• [How to complete this task] Print all the records exactly as they stand.
☆ ☆ ☆ ☆ ☆
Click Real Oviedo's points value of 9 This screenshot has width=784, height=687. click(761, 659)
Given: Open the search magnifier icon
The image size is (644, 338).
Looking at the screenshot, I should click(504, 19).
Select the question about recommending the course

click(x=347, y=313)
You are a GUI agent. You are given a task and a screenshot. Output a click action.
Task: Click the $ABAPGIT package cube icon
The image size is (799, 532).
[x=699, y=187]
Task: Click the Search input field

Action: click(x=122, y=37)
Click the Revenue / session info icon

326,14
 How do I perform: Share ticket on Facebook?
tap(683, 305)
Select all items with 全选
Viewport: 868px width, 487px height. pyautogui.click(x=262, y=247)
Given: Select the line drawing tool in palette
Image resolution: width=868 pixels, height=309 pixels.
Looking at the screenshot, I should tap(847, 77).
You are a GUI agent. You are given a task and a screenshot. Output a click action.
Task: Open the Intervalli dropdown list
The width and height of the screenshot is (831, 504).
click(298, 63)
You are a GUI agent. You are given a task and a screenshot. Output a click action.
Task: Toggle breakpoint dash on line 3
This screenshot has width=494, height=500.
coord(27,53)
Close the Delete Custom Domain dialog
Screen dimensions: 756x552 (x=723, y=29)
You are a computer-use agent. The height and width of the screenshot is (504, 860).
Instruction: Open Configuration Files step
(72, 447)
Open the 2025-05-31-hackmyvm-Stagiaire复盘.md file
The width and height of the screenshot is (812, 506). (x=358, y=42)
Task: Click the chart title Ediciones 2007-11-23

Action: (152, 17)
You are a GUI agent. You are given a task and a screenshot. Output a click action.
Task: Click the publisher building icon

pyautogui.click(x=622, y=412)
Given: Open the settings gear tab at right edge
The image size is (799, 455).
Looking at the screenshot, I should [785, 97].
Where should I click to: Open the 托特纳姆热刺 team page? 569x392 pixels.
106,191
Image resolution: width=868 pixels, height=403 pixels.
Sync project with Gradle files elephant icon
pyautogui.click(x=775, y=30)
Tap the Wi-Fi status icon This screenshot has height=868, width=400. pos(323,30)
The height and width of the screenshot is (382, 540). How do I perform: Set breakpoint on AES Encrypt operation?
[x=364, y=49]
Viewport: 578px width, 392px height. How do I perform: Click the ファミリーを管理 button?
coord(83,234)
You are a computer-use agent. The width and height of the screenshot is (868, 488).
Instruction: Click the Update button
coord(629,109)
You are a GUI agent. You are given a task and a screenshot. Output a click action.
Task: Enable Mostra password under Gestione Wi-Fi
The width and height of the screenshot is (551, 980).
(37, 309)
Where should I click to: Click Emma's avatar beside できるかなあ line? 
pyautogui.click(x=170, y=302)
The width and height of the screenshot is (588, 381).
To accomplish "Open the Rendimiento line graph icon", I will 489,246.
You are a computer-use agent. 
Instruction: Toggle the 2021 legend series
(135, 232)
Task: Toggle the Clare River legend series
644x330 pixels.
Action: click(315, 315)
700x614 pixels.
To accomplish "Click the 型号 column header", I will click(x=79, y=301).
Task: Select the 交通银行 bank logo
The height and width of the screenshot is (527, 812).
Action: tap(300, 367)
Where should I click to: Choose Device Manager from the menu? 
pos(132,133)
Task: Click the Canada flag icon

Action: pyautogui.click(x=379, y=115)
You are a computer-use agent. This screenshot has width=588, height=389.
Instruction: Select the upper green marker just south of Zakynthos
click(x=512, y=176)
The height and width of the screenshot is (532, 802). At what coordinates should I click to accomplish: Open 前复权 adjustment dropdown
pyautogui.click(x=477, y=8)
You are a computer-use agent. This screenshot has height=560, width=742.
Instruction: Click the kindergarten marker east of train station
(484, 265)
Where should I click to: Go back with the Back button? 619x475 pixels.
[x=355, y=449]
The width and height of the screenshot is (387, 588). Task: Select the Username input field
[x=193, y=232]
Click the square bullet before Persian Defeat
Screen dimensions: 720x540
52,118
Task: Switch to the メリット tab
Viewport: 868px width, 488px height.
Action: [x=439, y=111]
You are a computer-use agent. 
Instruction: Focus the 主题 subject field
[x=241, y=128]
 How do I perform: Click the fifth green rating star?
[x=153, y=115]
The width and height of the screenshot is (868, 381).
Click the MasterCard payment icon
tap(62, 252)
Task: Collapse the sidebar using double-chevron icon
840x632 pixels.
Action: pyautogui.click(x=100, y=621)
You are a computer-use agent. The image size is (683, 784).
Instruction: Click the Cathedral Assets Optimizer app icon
☆ ☆ ☆ ☆ ☆
• [Response area]
Click Real Oviedo's points value of 9 This screenshot has width=784, height=687. click(761, 659)
Given: Open the search magnifier icon
The image size is (644, 338).
Looking at the screenshot, I should click(504, 19).
Select the question about recommending the course

click(x=347, y=313)
You are a GUI agent. You are given a task and a screenshot. Output a click action.
Task: Click the $ABAPGIT package cube icon
The image size is (799, 532).
[x=699, y=187]
Task: Click the Search input field

Action: click(x=122, y=37)
Click the Revenue / session info icon

326,14
 How do I perform: Share ticket on Facebook?
tap(683, 305)
Select all items with 全选
Viewport: 868px width, 487px height. pyautogui.click(x=262, y=247)
Given: Select the line drawing tool in palette
Image resolution: width=868 pixels, height=309 pixels.
Looking at the screenshot, I should tap(847, 77).
You are a GUI agent. You are given a task and a screenshot. Output a click action.
Task: Open the Intervalli dropdown list
The width and height of the screenshot is (831, 504).
click(298, 63)
You are a GUI agent. You are given a task and a screenshot. Output a click action.
Task: Toggle breakpoint dash on line 3
This screenshot has width=494, height=500.
coord(27,53)
Close the Delete Custom Domain dialog
Screen dimensions: 756x552 (x=723, y=29)
You are a computer-use agent. The height and width of the screenshot is (504, 860).
Instruction: Open Configuration Files step
(72, 447)
Open the 2025-05-31-hackmyvm-Stagiaire复盘.md file
The width and height of the screenshot is (812, 506). (x=358, y=42)
Task: Click the chart title Ediciones 2007-11-23

Action: (152, 17)
You are a GUI agent. You are given a task and a screenshot. Output a click action.
Task: Click the publisher building icon

pyautogui.click(x=622, y=412)
Given: Open the settings gear tab at right edge
The image size is (799, 455).
Looking at the screenshot, I should [785, 97].
Where should I click to: Open the 托特纳姆热刺 team page? 569x392 pixels.
106,191
Image resolution: width=868 pixels, height=403 pixels.
Sync project with Gradle files elephant icon
pyautogui.click(x=775, y=30)
Tap the Wi-Fi status icon This screenshot has height=868, width=400. pos(323,30)
The height and width of the screenshot is (382, 540). How do I perform: Set breakpoint on AES Encrypt operation?
[x=364, y=49]
Viewport: 578px width, 392px height. How do I perform: Click the ファミリーを管理 button?
coord(83,234)
You are a computer-use agent. The width and height of the screenshot is (868, 488).
Instruction: Click the Update button
coord(629,109)
You are a GUI agent. You are given a task and a screenshot. Output a click action.
Task: Enable Mostra password under Gestione Wi-Fi
The width and height of the screenshot is (551, 980).
(37, 309)
Where should I click to: Click Emma's avatar beside できるかなあ line? 
pyautogui.click(x=170, y=302)
The width and height of the screenshot is (588, 381).
To accomplish "Open the Rendimiento line graph icon", I will 489,246.
You are a computer-use agent. 
Instruction: Toggle the 2021 legend series
(135, 232)
Task: Toggle the Clare River legend series
644x330 pixels.
Action: click(315, 315)
700x614 pixels.
To accomplish "Click the 型号 column header", I will click(x=79, y=301).
Task: Select the 交通银行 bank logo
The height and width of the screenshot is (527, 812).
Action: tap(300, 367)
Where should I click to: Choose Device Manager from the menu? 
pos(132,133)
Task: Click the Canada flag icon

Action: pyautogui.click(x=379, y=115)
You are a computer-use agent. This screenshot has width=588, height=389.
Instruction: Select the upper green marker just south of Zakynthos
click(x=512, y=176)
The height and width of the screenshot is (532, 802). At what coordinates should I click to accomplish: Open 前复权 adjustment dropdown
pyautogui.click(x=477, y=8)
You are a computer-use agent. This screenshot has height=560, width=742.
Instruction: Click the kindergarten marker east of train station
(484, 265)
Where should I click to: Go back with the Back button? 619x475 pixels.
[x=355, y=449]
The width and height of the screenshot is (387, 588). Task: Select the Username input field
[x=193, y=232]
Click the square bullet before Persian Defeat
Screen dimensions: 720x540
52,118
Task: Switch to the メリット tab
Viewport: 868px width, 488px height.
Action: [x=439, y=111]
You are a computer-use agent. 
Instruction: Focus the 主题 subject field
[x=241, y=128]
 How do I perform: Click the fifth green rating star?
[x=153, y=115]
The width and height of the screenshot is (868, 381).
Click the MasterCard payment icon
tap(62, 252)
Task: Collapse the sidebar using double-chevron icon
840x632 pixels.
Action: pyautogui.click(x=100, y=621)
You are a computer-use agent. The image size is (683, 784).
Instruction: Click the Cathedral Assets Optimizer app icon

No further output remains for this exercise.